- Decreto publicado autoriza o Governo a legislar em seis meses sobre o tempo de trabalho no transporte rodoviário, nomeadamente para motoristas de camiões e autocarros, e prevê sanções adicionais por incumprimento do tacógrafo.
- A autorização legislativa, válida por 180 dias, permite criar um regime jurídico sobre organização do tempo de trabalho dos trabalhadores móveis e condutores independentes em atividades de transporte rodoviário e transpor diretivas comunitárias.
- O diploma define conceitos como tempo de trabalho e tempo de disponibilidade, fixa a duração do trabalho e estabelece que a soma de trabalho semanal não pode exceder 60 horas, com uma média de 48 horas num período de quatro meses.
- As regras do tacógrafo serão adaptadas, com alterações no funcionamento, instalação e utilização, e o quadro de contraordenações será ajustado, incluindo multas mais elevadas.
- Passa a existir contraordenação de máxima gravidade para situações como a falta de tacógrafo, com multas entre 1.500 euros e 4.500 euros para pessoas singulares e entre 1.500 euros e 7.500 euros para empresas, acompanhadas de maior fiscalização e controlo mais frequente.
O Governo tem seis meses para legislar sobre o tempo de trabalho no transporte rodoviário, incluindo motoristas de camiões e autocarros. O objetivo é adaptar as regras às diretivas da UE e clarificar conceitos. A autorização está contida na lei n.º 2/2026, publicada em Diário da República.
A lei autoriza o Governo a criar um regime jurídico que regula a organização do tempo de trabalho dos trabalhadores móveis em transporte rodoviário e a transpor diretivas comunitárias para a ordem interna. A aprovação ocorreu no parlamento a 19 de dezembro e a promulgação foi a 29 de dezembro pelo Presidente da República.
O decreto-lei define conceitos como tempo de trabalho e tempo de disponibilidade, este último sem contar como tempo de trabalho. Mantém limites: a semana não pode exceder 60 horas e, em média, 48 horas num período de quatro meses. A norma também atualiza o tacógrafo.
Tacógrafo e sanções
O Governo pretende adaptar regras de instalação, funcionamento e utilização do tacógrafo, instrumento de controlo de condução, pausas e descanso. Alteram-se tipos de contraordenações e o valor das multas em caso de incumprimento. Haverá maior fiscalização, com controlos mais frequentes.
A contraordenação de máxima gravidade passa a abranger várias infrações, incluindo a falta de tacógrafo obrigatório. As multas variam entre 1.500 e 4.500 euros para pessoas singulares e entre 1.500 e 7.500 euros para empresas.

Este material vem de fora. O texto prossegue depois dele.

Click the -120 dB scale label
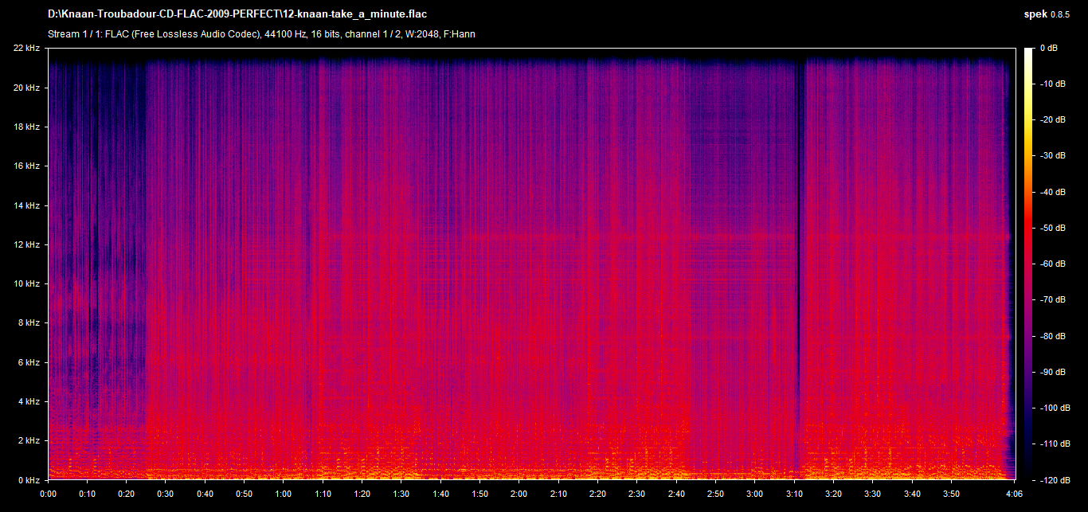This screenshot has width=1088, height=512. point(1053,479)
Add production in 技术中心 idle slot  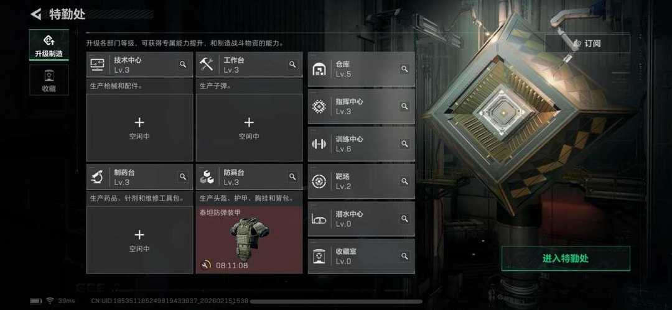click(x=140, y=128)
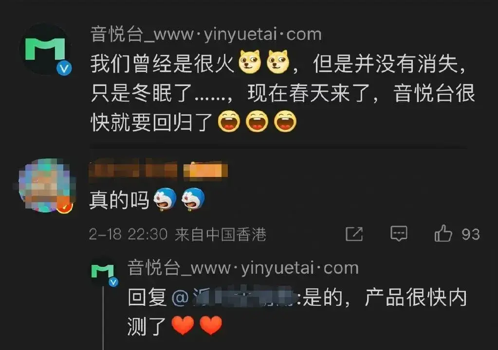Image resolution: width=498 pixels, height=350 pixels.
Task: Tap the 真的吗 comment text
Action: 119,200
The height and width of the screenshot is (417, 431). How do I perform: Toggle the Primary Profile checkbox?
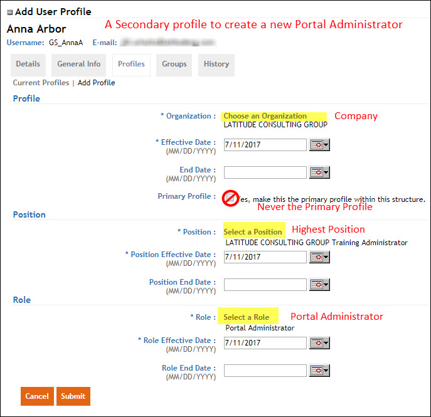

Fiscalização e classificação de risco
O regime introdutor também altera o quadro sancionatório para se alinhar à legislação comunitária. Não será mais necessária a publicação de portaria de classificação de riscos. O registo eletrónico das empresas passa a classificar o risco com base na frequência e gravidade das infrações.
Segundo o Governo, o objetivo é dissuadir violações da legislação comunitária, promover concorrência leal e aumentar a segurança rodoviária. Escopo adicional inclui reforço de meios às entidades fiscalizadoras e maior controlo sobre o trabalho não declarado.